**読む文章**:
---+---

若年世代がどうすべきかはとうにわかっているが…

 
 ネット上や2ch上で“為政者の首をもうちょっと若年者に向けるにはどうすれば良いのか”と憂いてみせている若き愛国者諸氏への民主的な模範解答としては、若年者がとにかく投票するしかない、というものになるだろうし、ここまで読んだ人ならそれぐらいは分かっているのだろう。例として極論をあげるなら、20代〜40代の投票率が95%になって、50代〜70代の投票率が5%になった時、為政者はこぞって若年世代を意識した政策決定をせざるを得なくなるし、それでもなお老年世代を贔屓する為政者は(選挙を通じて)速やかに淘汰される、という具合だ。そこまで極端にならなくても、高齢世代より若年世代のほうが投票数で上回るぐらいになれば、為政者は今よりは若年世代に配慮した政治をやらざるを得ない。
 
 誰に投票するのか・どこの政党が勝つのかという点が選挙では重要だ。しかしそれ以前の段階として、「投票者に占める世代層の割合がどれぐらいなのか」も(政党や当選者の如何とはまた別個に)政策に影響を与える政治的ファクターになることを忘れるわけにはいかない。どこが与党になろうが誰が知事になろうが、投票者の世代別パーセンテージはそれ自体が世代の声の大きさに直結するし、政策にも反映されざるを得ない。「誰に投票したのか」「誰が当選したのか」が政策に直結するにせよ、「どの世代の声が大きいのか」「どの世代の顔色をみれば当選しやすいのか」というファクターは誰が当選しようとも間接的ながらも確実に政治に影響を与えることを忘れてはならない。だから無党派だろうが、政治に興味がなかろうが、投票所に行って白紙でもいいから若年者が投票を行うという行為にはそれ自体一定の政治的ニュアンスが含まれているし、2chのすみっこで「老害老害」と喚いている暇があったら、同世代の友人知人を一人でも多く投票に誘うってもんだろう。
 
 例えばもし、20代〜40代の投票率が80%になっていたらどうなるのか?下のグラフは、上段が第四十三回衆議院議員選挙の現実、下段は20代〜40代が投票率80%になったと仮定した場合のグラフである。
 

 
 形勢逆転。
 もしこんな事になったら、為政者達は今までよりは若年世代寄りの政治に傾かざるを得ないし、そうでない被選挙者は(今までよりは)淘汰されやすくなってしまうだろう。ここまで極端な投票率上昇は難しいし、若年者の多い都市部と老人の多い地方の「一票の格差問題」もあるので一概には言えないものの、被選挙者達は若年層の顔色を今まで以上に窺うことになること間違いない。マニフェストの内容も実際の政策も、世代の声の大きさによって質的変化を(ある程度にせよ)遂げざるを得ない。

---+---

**項目一覧**:
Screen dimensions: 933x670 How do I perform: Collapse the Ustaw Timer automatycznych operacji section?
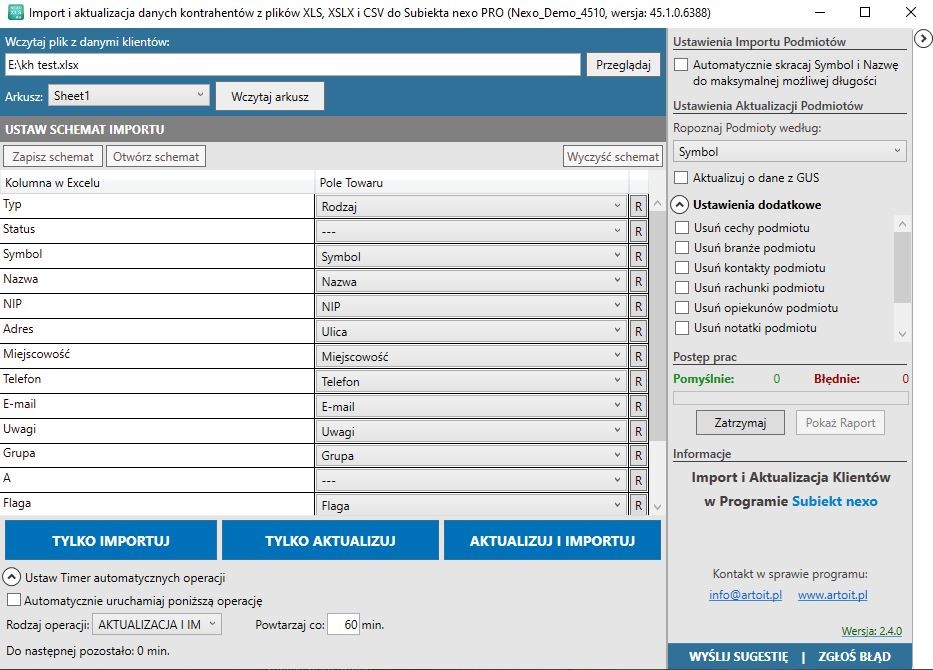(12, 577)
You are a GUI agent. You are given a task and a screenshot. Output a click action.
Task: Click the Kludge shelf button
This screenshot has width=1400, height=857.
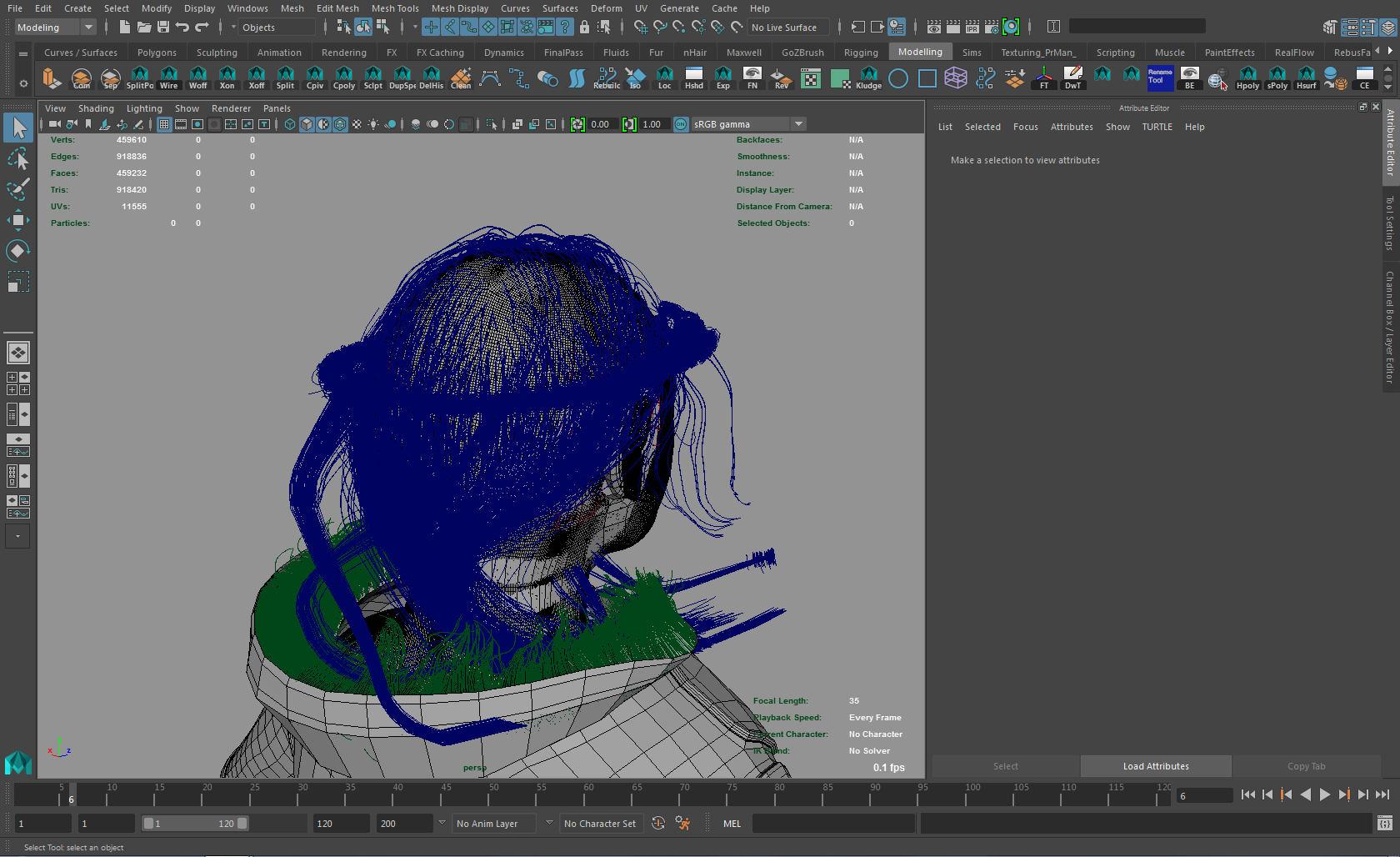point(868,78)
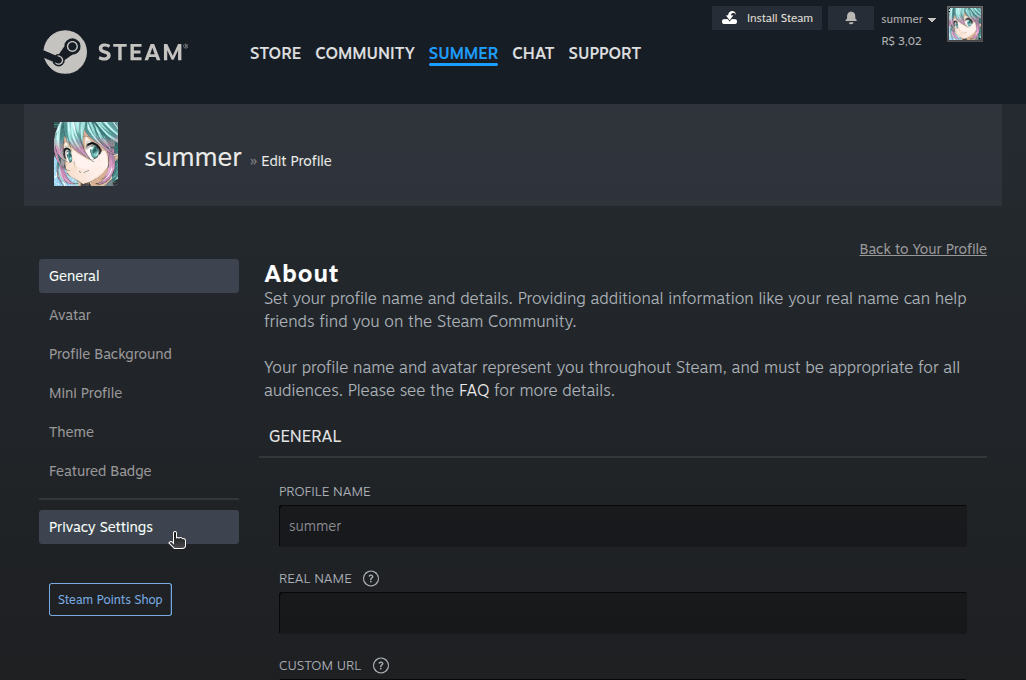The image size is (1026, 680).
Task: Open the COMMUNITY menu
Action: tap(364, 54)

---+---

**やること**:
(a) 次の(i)〜(iii)が若年世代の投票についての文章の内容と合っているか、それぞれ「はい」か「いいえ」で答え、判断の決め手となる文章中の語句をそのまま引用せよ。
(i) 20代〜40代の投票率が95%、50代〜70代の投票率が5%になれば、為政者は若年世代を意識した政策決定をせざるを得なくなる。
(ii) 投票者の世代別の割合が政策に与える影響は、どの政党が与党になるかによって変わる。
(iii) グラフの上段は、20代〜40代の投票率が80%になったと仮定した場合を示している。
(b) 若年世代の投票についての文章のうち、「若年世代がどうすべきかはとうにわかっているが…」から「く投票に誘うってもんだろう。」までの部分を一字も変えずに書き写せ。
項目は使わなくてよい。

**課題ごとの答え**:
(a)
(i) はい。「20代〜40代の投票率が95%になって、50代〜70代の投票率が5%になった時、為政者はこぞって若年世代を意識した政策決定をせざるを得なくなる」
(ii) いいえ。「どこが与党になろうが誰が知事になろうが、投票者の世代別パーセンテージはそれ自体が世代の声の大きさに直結する」
(iii) いいえ。「上段が第四十三回衆議院議員選挙の現実、下段は20代〜40代が投票率80%になったと仮定した場合のグラフである」

(b)
若年世代がどうすべきかはとうにわかっているが…

 
 ネット上や2ch上で“為政者の首をもうちょっと若年者に向けるにはどうすれば良いのか”と憂いてみせている若き愛国者諸氏への民主的な模範解答としては、若年者がとにかく投票するしかない、というものになるだろうし、ここまで読んだ人ならそれぐらいは分かっているのだろう。例として極論をあげるなら、20代〜40代の投票率が95%になって、50代〜70代の投票率が5%になった時、為政者はこぞって若年世代を意識した政策決定をせざるを得なくなるし、それでもなお老年世代を贔屓する為政者は(選挙を通じて)速やかに淘汰される、という具合だ。そこまで極端にならなくても、高齢世代より若年世代のほうが投票数で上回るぐらいになれば、為政者は今よりは若年世代に配慮した政治をやらざるを得ない。
 
 誰に投票するのか・どこの政党が勝つのかという点が選挙では重要だ。しかしそれ以前の段階として、「投票者に占める世代層の割合がどれぐらいなのか」も(政党や当選者の如何とはまた別個に)政策に影響を与える政治的ファクターになることを忘れるわけにはいかない。どこが与党になろうが誰が知事になろうが、投票者の世代別パーセンテージはそれ自体が世代の声の大きさに直結するし、政策にも反映されざるを得ない。「誰に投票したのか」「誰が当選したのか」が政策に直結するにせよ、「どの世代の声が大きいのか」「どの世代の顔色をみれば当選しやすいのか」というファクターは誰が当選しようとも間接的ながらも確実に政治に影響を与えることを忘れてはならない。だから無党派だろうが、政治に興味がなかろうが、投票所に行って白紙でもいいから若年者が投票を行うという行為にはそれ自体一定の政治的ニュアンスが含まれているし、2chのすみっこで「老害老害」と喚いている暇があったら、同世代の友人知人を一人でも多く投票に誘うってもんだろう。